Q: My colleague keeps trying to tell me that it is wrong to take extra sugar packets from a restaurant. Does doing so make me a thief?
A: The Texanist is afraid so. In his rule book, it is not right to walk out of a barbecue joint with bulging pockets of pickles, raw onion slices, and jalapeños, nor from a chili parlor with a bundle of Saltine crackers. Nor is it respectable to emerge from a watering hole with a stash of bar pretzels and mixed nuts, nor from a sushi bar with an armload of ginger and wasabi, nor from the proctologist’s with a box of latex gloves, a jar of petroleum jelly, and the latest waiting-room copy of Texas Monthly. Call the Texanist old-fashioned, but taking something for which you have not paid from a place of business sounds to him an awful lot like thievery.
Q: Did I miss the memo that said it is unsafe to give people a friendly wave in traffic these days? Why doesn’t anybody do it anymore?
A: Unfortunately, getting the lifted index finger, or the hi sign, as it is sometimes called, from an oncoming pickup driven by an old farmer in overalls and a slightly askew gimme cap who’s chewing on a piece of wheat straw has, as you point out, become a rarity.
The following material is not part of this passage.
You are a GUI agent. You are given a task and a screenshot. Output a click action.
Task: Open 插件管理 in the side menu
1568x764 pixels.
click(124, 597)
It is just another slice of a simpler time that is slowly falling victim to the ever-encroaching go-go hurly-burly of city life, with all the drive-through coffee shops, 24-hour Super Wal-Marts, and Wi-Fi-enabled gentlemen’s clubs. However, this is a practice the Texanist is unwilling to let go of. And so, when on the occasional foray to our state’s larger metropolitan areas, he treats his fellow drivers on the humming thruways no differently than he would back home. While Houston’s Loop 610 at drive time may not be as picturesque as Texas 118 through the Davis Mountains, the Texanist forgives it and simply relishes the chance to “Drive Friendly—The Texas Way” with so goddam many of his citified countrymen.
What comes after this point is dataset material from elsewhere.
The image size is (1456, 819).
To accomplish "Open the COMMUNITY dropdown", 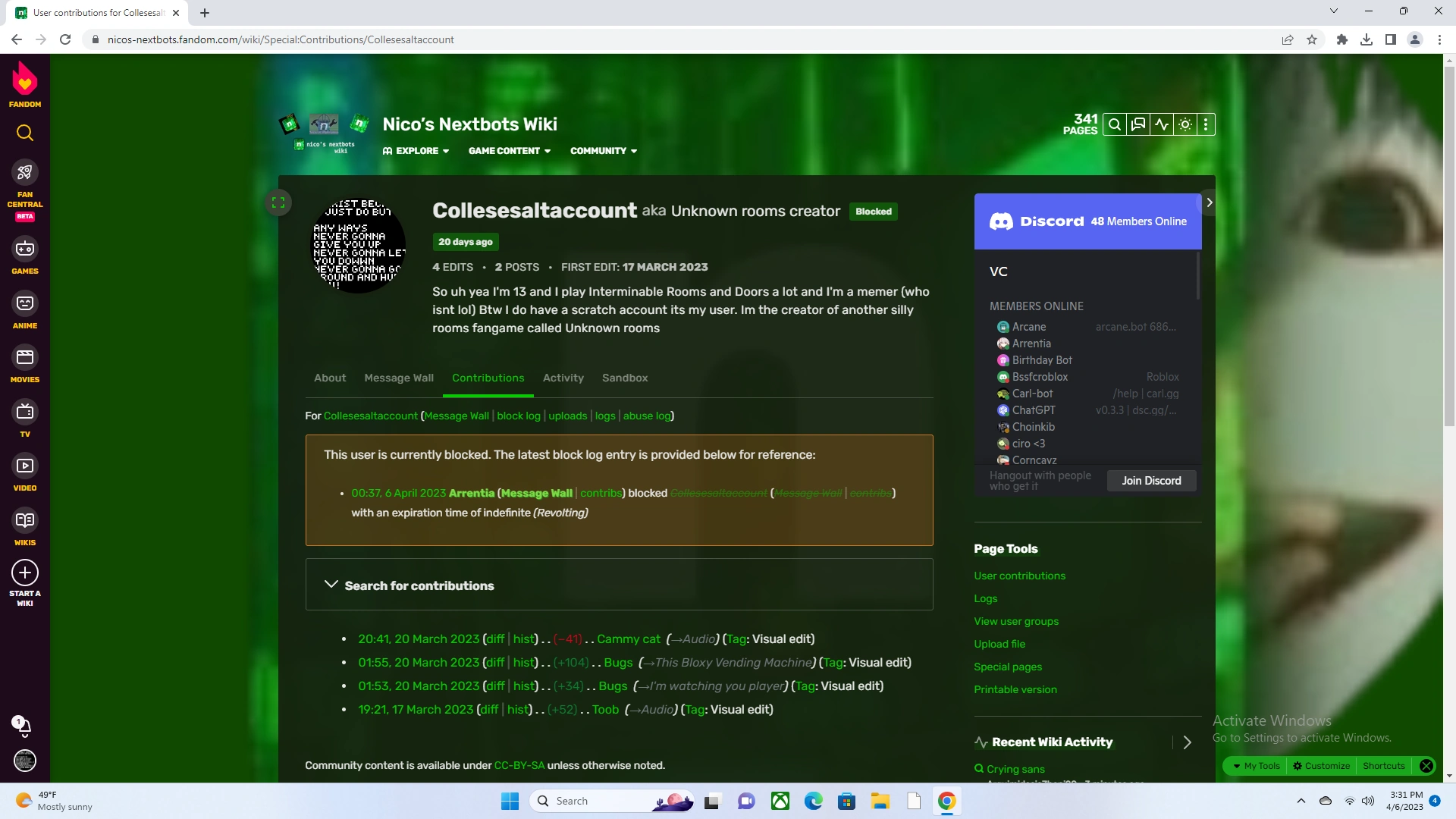I will pos(603,150).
Q: When I’m at a crowded bar, what’s the best way to get the bartender’s attention?
Andy Krauss, Hillsboro
A: Here is what you do: Wedge yourself through the thirsty throng until you have a hand on the bar, preferably a hand that is clenching a bill of at least a Jacksonian denomination (this will act as a beacon to any barkeep worth his margarita salt). A common mistake at this point is to begin scanning the crowd for a comely lass with whom to make eyes while you wait. Do not succumb to this temptation! You must be vigilant, like a hawk! Maintain a fixed gaze on the mixologist. Ignore the girlish giggles coming from what you imagine to be a glistening Brazilian supermodel in a red leather miniskirt sizing you up for her dastardly erotic schemes. You do not want to miss the barman’s passing glance. Once the green guiding light of your bill is noticed, his attention will be undivided and yours. Libation in hand, turn and give the supermodel a—Holy Mother of God! It’s your old high school guidance counselor, the one whose sessions always left you feeling a little funny. What’s she doing here? And what is she doing with that maraschino cherry? The Texanist, sorry to say, has no advice to offer for this peculiar situation. You’re on your own.